For some people, gender dysphoria can get better or worse over time. Gender dysphoria can intensely affect trans people. People can feel a disconnect between the shape and behavior of their body and their internal gender, and/or they can feel terrible socially when people misgender them, and/or they can wish to seek gender affirming medical care.
Because gender dysphoria is so influenced (in some cases caused) by the toxic and discriminatory culture we live in, it will most likely not get better if nothing changes in someone’s life. Yes, gender dysphoria can go away for some people, and many of those people took steps to transition socially or medically.
Read on for more details on: can gender dysphoria go away?
Hi, I’m Rey, a nonbinary writer! Join my email list for more stories and resources for trans and nonbinary people and allies.
How do I recognize gender dysphoria?
Gender dysphoria can be an icky, crawling feeling that something is wrong or bad, with ourselves. Everyone experiences feelings a little differently so I certainly can’t speak for everyone. My understanding is that gender dysphoria is a negative, terrible feeling that occurs when someone is misgendered, either by others or by themself (for example, considering the shape of their body to be incorrect for their gender).
Trans people sometimes realize they are trans because they have the symptoms of gender dysphoria. Not in all cases though! – I know trans people who did not feel gender dysphoria.

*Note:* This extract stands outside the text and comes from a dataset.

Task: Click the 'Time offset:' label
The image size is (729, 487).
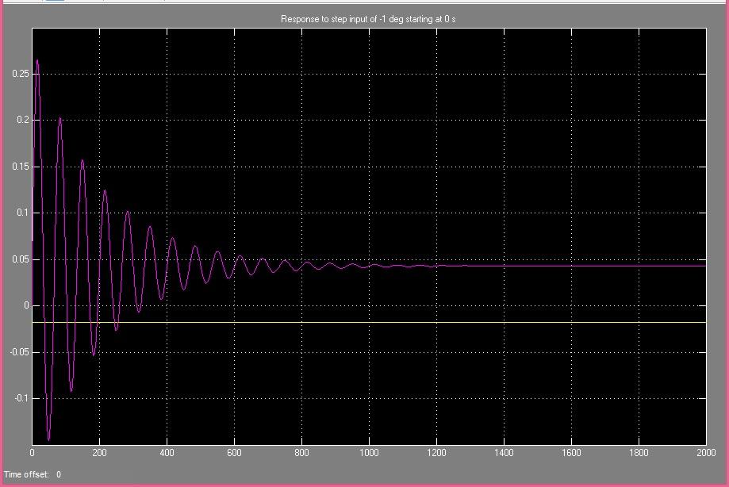Action: tap(26, 474)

Does gender dysphoria go away?
When cis people ask this question, they usually mean, can gender dysphoria go away if a trans person just pretends they are not trans. That’s…not how it works. A person tends to have gender dysphoria when something feels wrong about their current gender expression or the way people socially react to them. For some people, transitioning so they are read as a different gender by society is the best and only way to relieve gender dysphoria.

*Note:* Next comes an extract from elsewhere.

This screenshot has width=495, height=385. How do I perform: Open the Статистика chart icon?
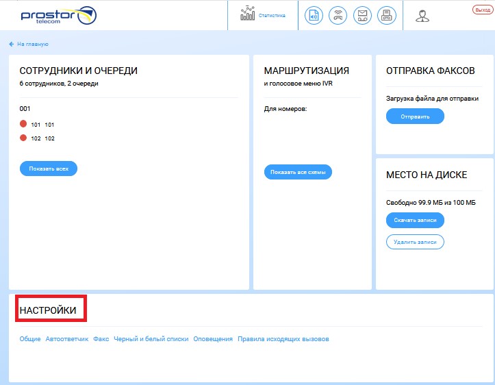(248, 14)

Some people have gender dysphoria that fluctuates in episodes. Genderfluid people might especially have a different experience of gender day-to-day. So if dysphoria goes away temporarily, it might come back later.
Transitioning or otherwise expressing your gender identity in a way that feels good and healthy is one of the best ways to reduce gender dysphoria.

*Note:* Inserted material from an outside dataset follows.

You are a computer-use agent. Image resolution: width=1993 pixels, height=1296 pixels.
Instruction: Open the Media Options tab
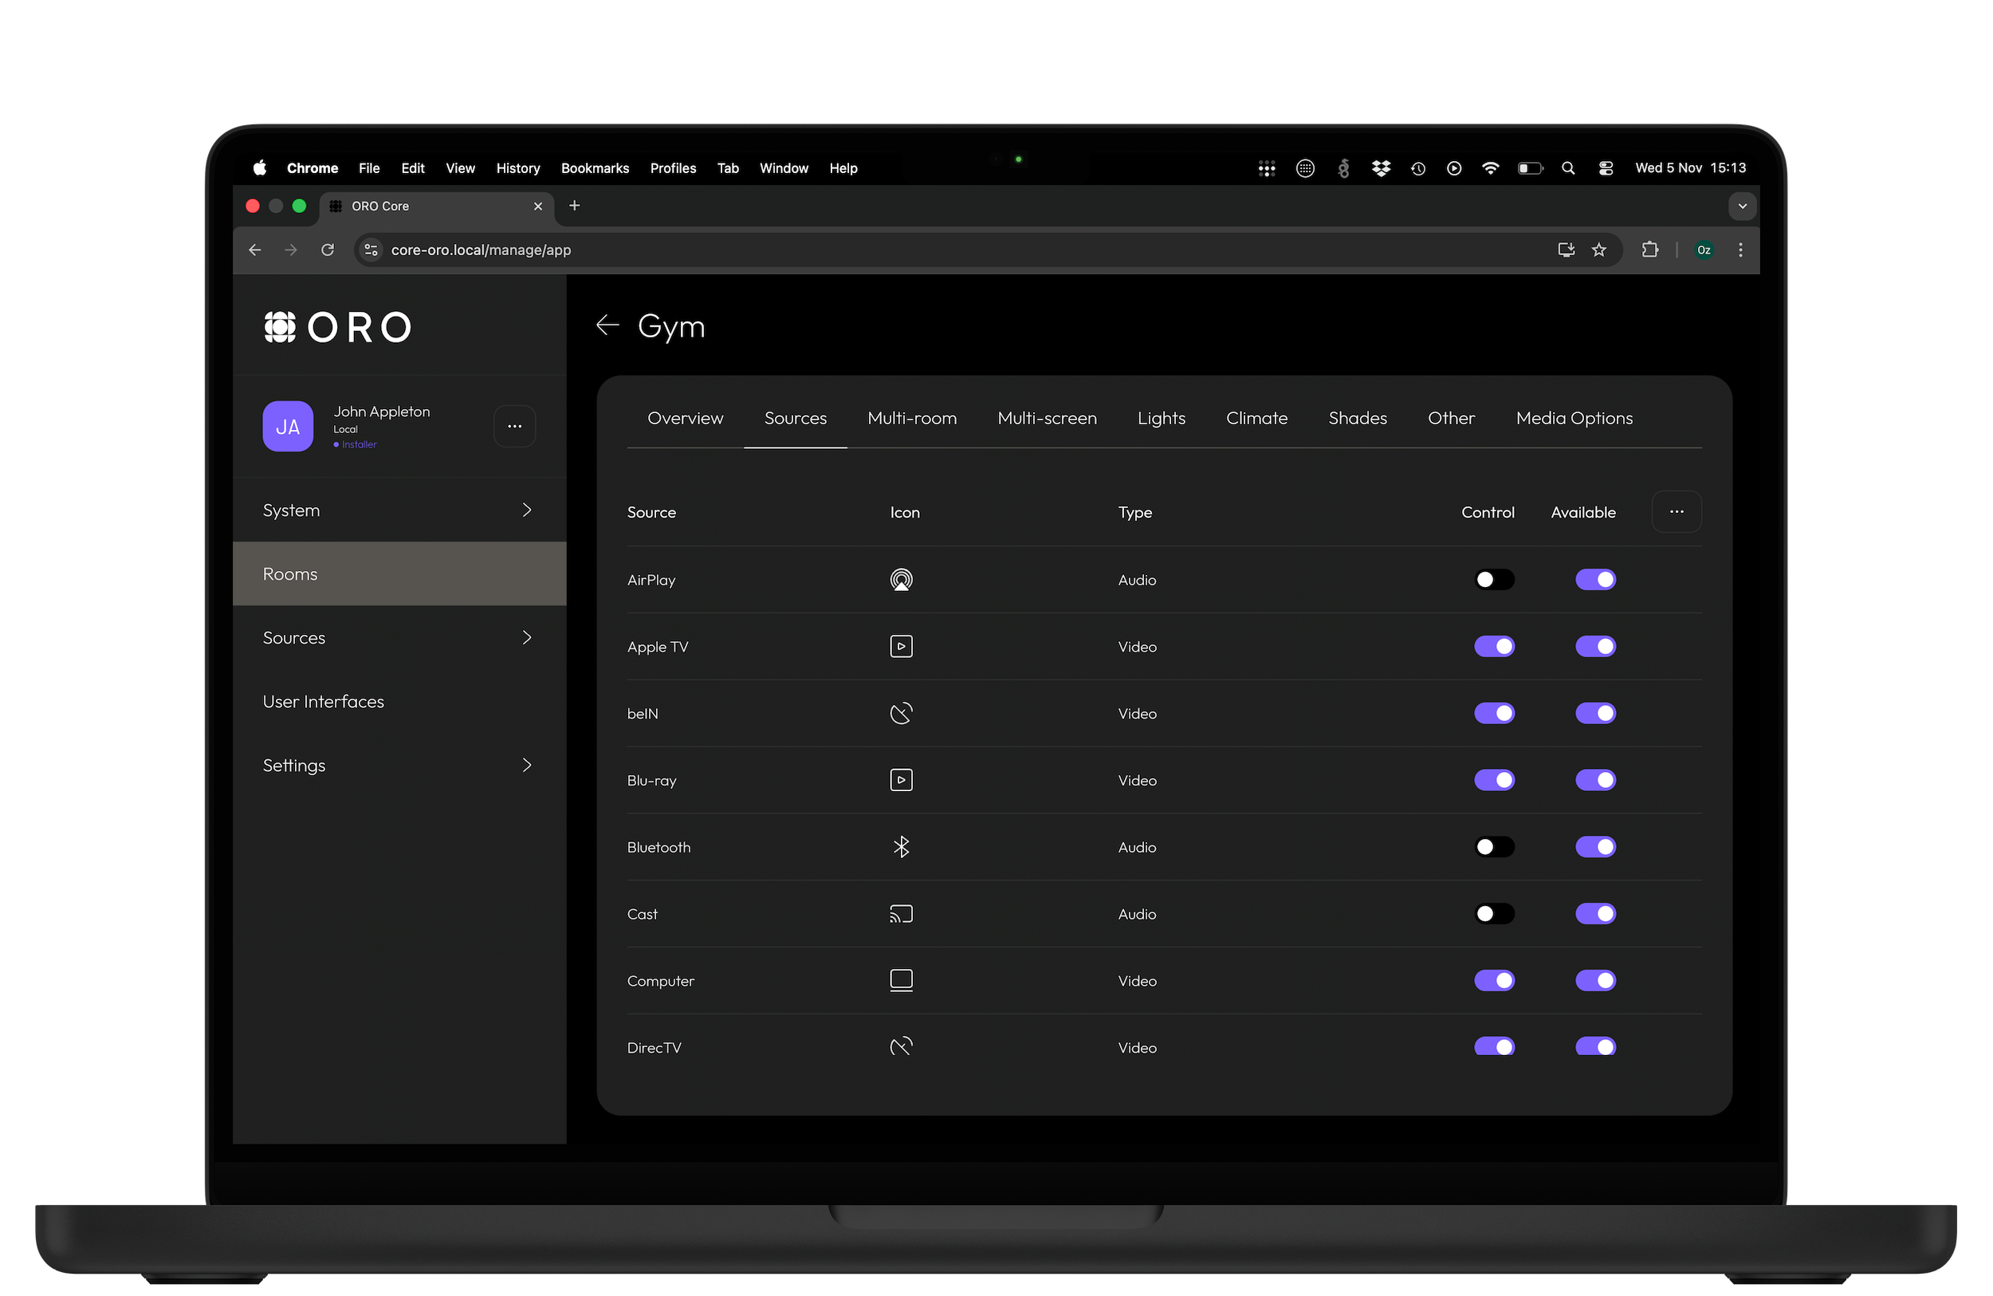pyautogui.click(x=1573, y=418)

What can I do to reduce gender dysphoria?
Gender dysphoria is really uncomfortable. It can make you feel bad about your thoughts and feelings, bad about the shape of your body, bad about the clothes you’re wearing. Feeling dysphoric can overlap with experiencing toxic transphobic responses from family or community, which is painful all on its own.
I don’t have a cure for gender dysphoria, especially if you are in an environment where it is impossible to transition. You are not alone in feeling this way. Be gentle with yourself. Try to reduce unnecessary stressful situations. Go outside if that feels good. Take a nap. Spend time (in person or online) with people who support you and your gender identity. Wear gender-affirming clothes, even if it is just for five minutes in private.
In the long term, be aware that the way to reduce gender dysphoria is to accept and support your own gender identity, perhaps with social or medical steps towards transitioning. If this is not available to you, you can still support and understand yourself internally, even if you cannot express yourself externally at all.
What if I don’t feel gender dysphoria? Am I still trans?
Yes, absolutely. Some trans people don’t feel gender dysphoria. Some people are so dissociated before transition that they don’t realize they were feeling that way, and some people just don’t experience gender dysphoria. They feel better, happier, and healthier as they transition. Experiencing gender euphoria, not dysphoria, with a new different gender expression is one type of trans experience.
Gender dysphoria is an unpleasant experience. I wish every trans person had the help, love, and support needed to express themselves in a way they do not feel dysphoric. For some people, it does get better, with changes over time. Take care of yourself please!